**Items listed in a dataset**
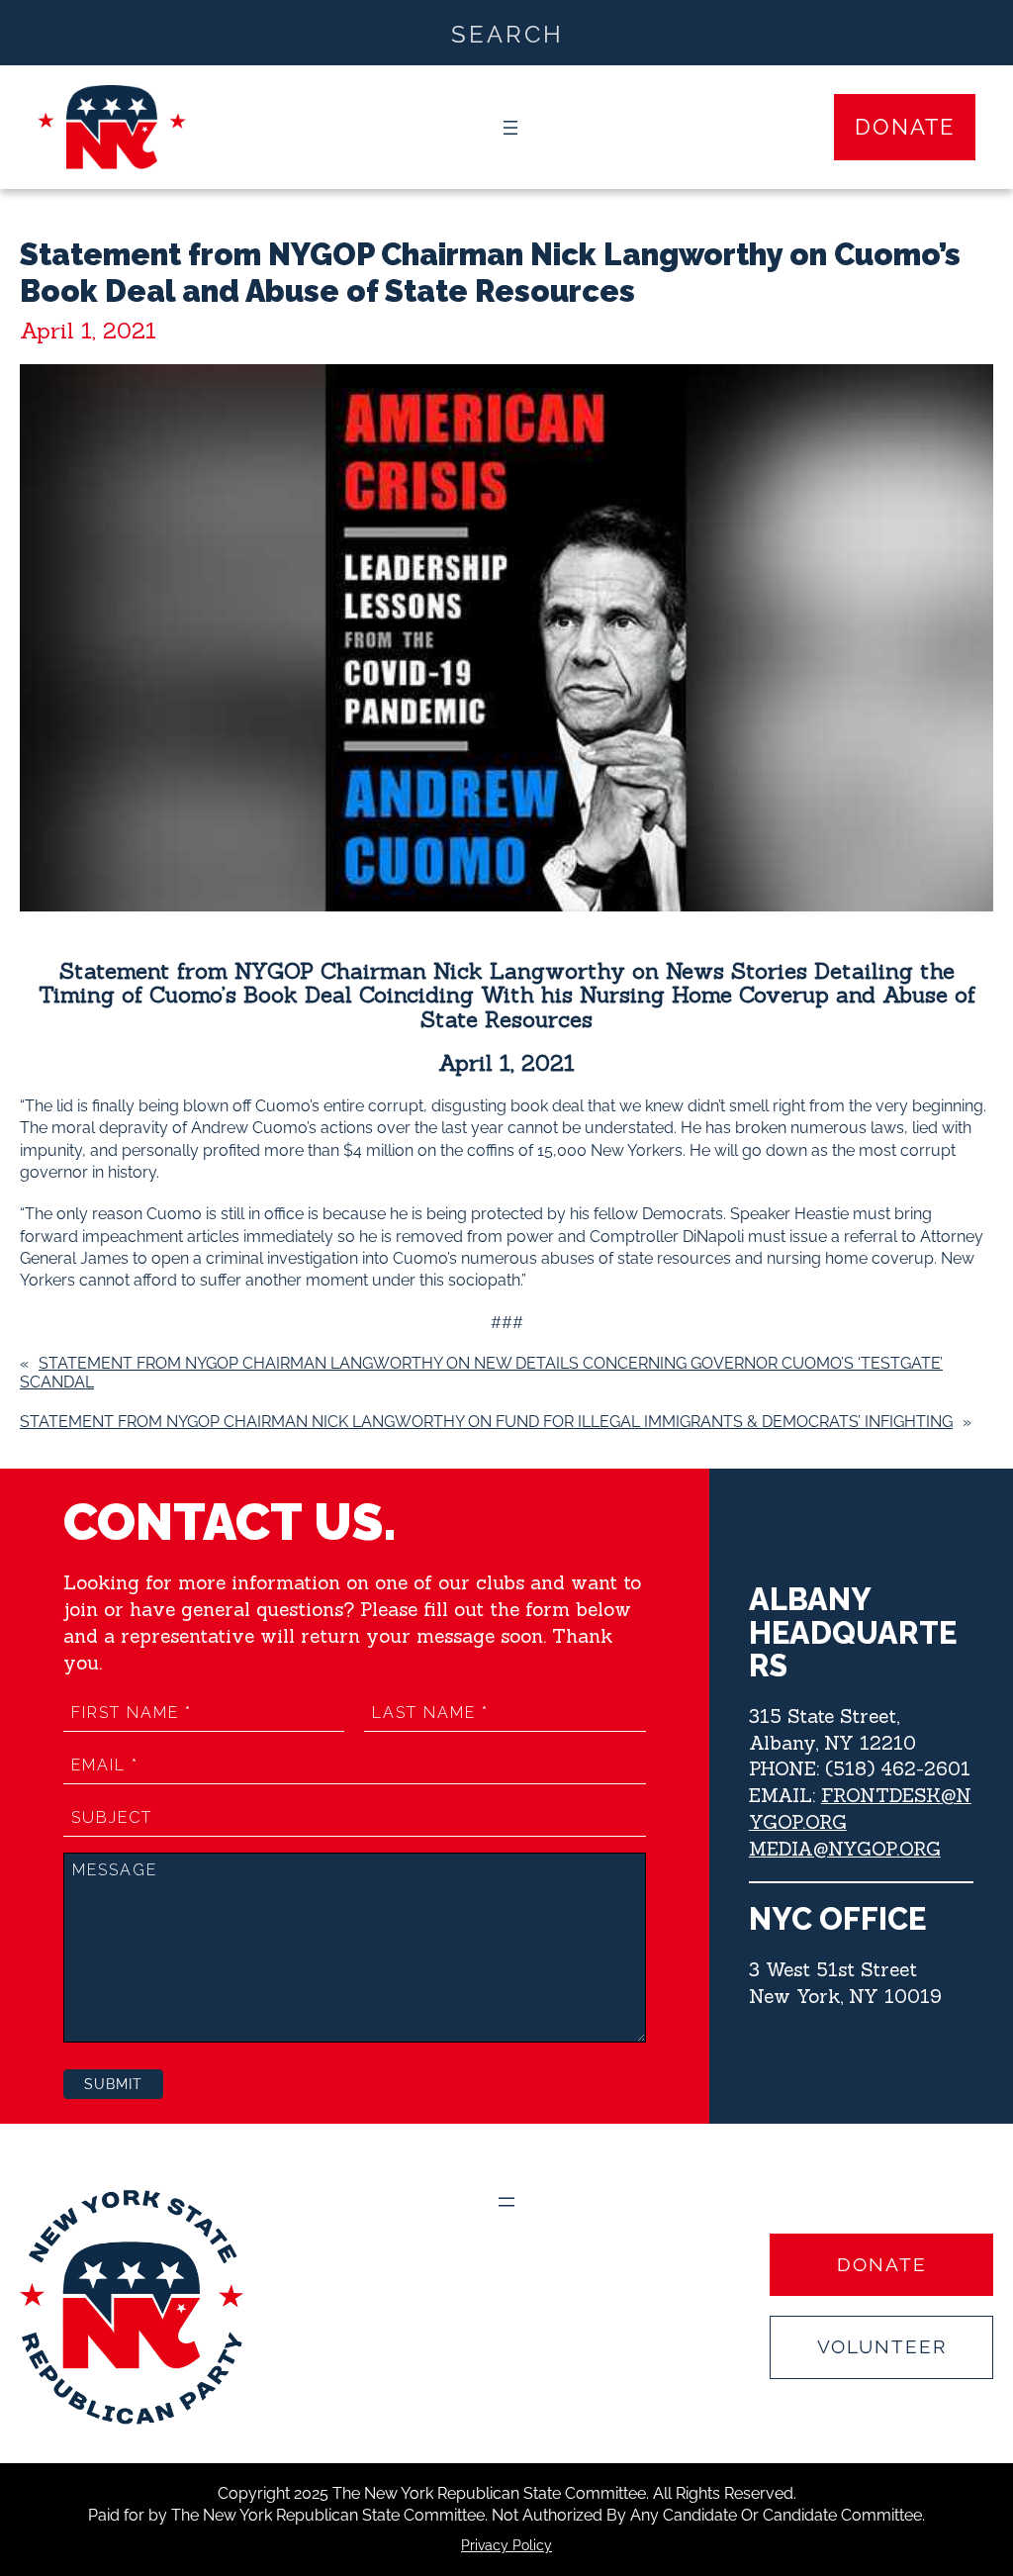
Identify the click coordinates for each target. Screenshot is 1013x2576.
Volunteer (882, 2346)
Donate (905, 127)
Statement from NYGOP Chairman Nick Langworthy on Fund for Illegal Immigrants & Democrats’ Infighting (486, 1421)
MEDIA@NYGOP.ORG (845, 1848)
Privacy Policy (506, 2545)
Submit (113, 2084)
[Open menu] (510, 128)
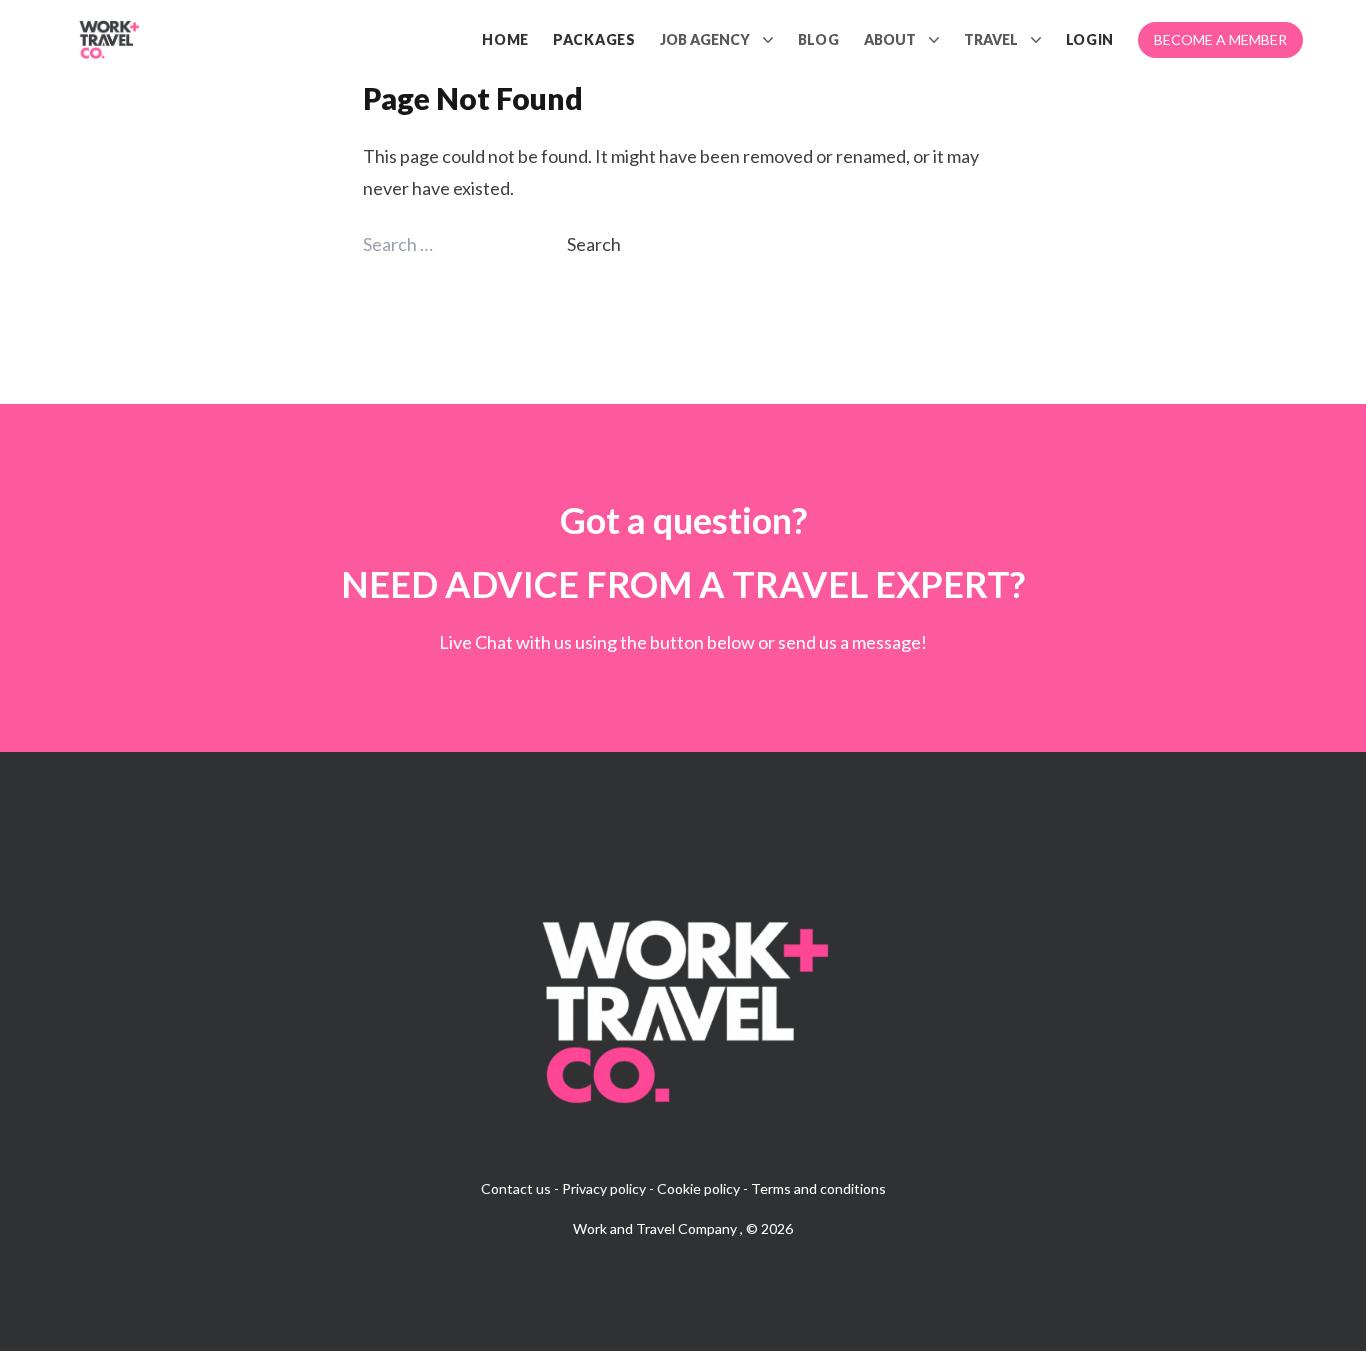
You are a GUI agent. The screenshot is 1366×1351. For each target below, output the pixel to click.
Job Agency (705, 39)
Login (1090, 39)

**EXERCISE**
Reproduce each line from the records that contains the word "NYGOP".

**RESULT OF THE TASK**
Statement from NYGOP Chairman Nick Langworthy on Fund for Illegal Immigrants & Democrats’ Infighting (486, 1421)
MEDIA@NYGOP.ORG (845, 1848)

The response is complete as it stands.